I nominate Union Station's live "New Favorite." Jerry Douglas's solo is just perfect. Breathtakingly so. And everyone in the audience knew what just happened.
When I think about guitar songs, I'm thinking guitar instrumentals. Some of the best were from the 1960's. Remember The Ventures? Also, called surfer music. Cedarford is correct about Spanish flamenco or Latin guitar classics. Truely great guitar music.
Like most "Best of" lists, I was moving through this one, nodding approvingly at some, shrugging my shoulders at others. However, when I came to Prince at #19, I quit reading.
Recently saw this trio play.
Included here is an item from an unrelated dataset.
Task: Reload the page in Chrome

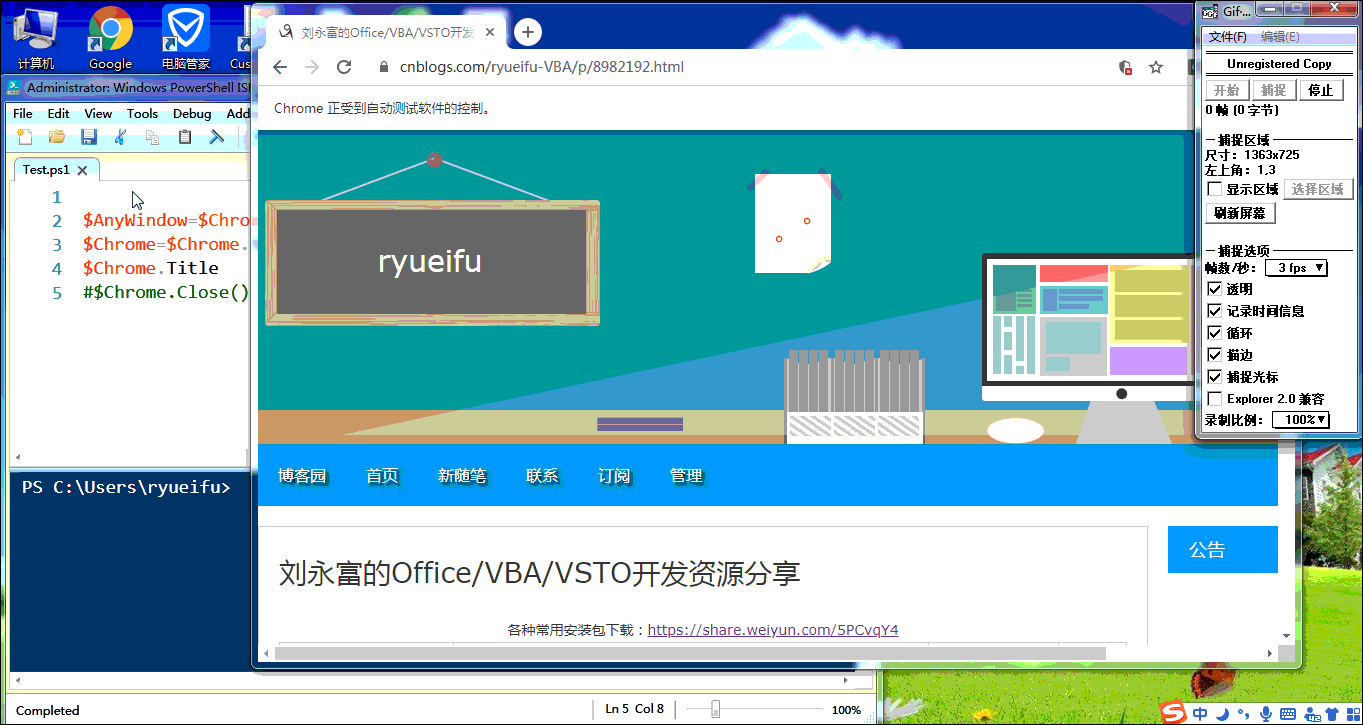Action: coord(344,67)
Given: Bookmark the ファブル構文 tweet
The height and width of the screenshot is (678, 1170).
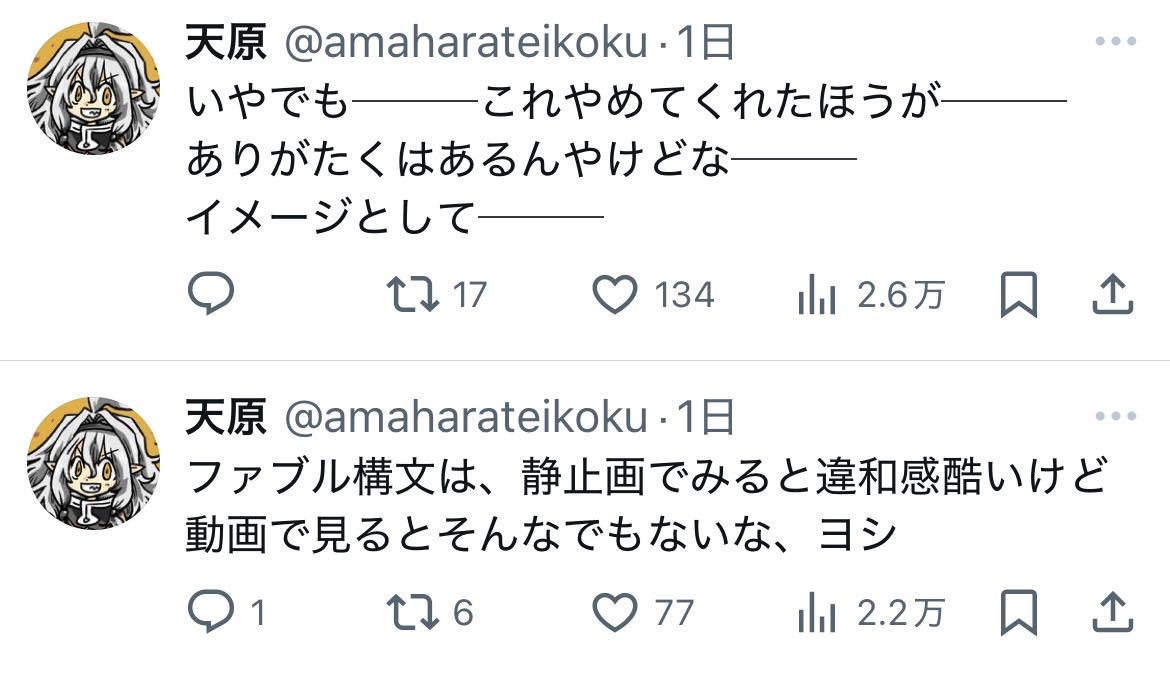Looking at the screenshot, I should 1019,612.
Luther was all over his guitar like a bug on stink. Band sounds like a mash-up of the Allmans, ZZ Top, and Cream with doses of Mahavishnu and Santana thrown in.
Plus, his brother plays drums and electric washboard. Think of it as the Dixie theremin.
This list just cracked my top ten for "Stupidest Lists Ever Compiled by Man".
What we have here, people, is a list of the greatest guitar songs ever, with no Pantera, no Muddy Waters, no Rush, no Blue Oyster Cult, no Deep Purple, no Judas Priest, only one Led Zeppelin, and only two Allman Bros.
They do manage to include a Stevie Ray Vaughn -- right after U2. U2, in a guitar song list. Not songs centered on vocalists -- no -- guitar songs. And this comes after such guitar luminaries as Prince, the White Stripes, Rage Against the Machine, two Beatles diddies that didn't feature Clapton on guitar, and 7 (seven) punk bands.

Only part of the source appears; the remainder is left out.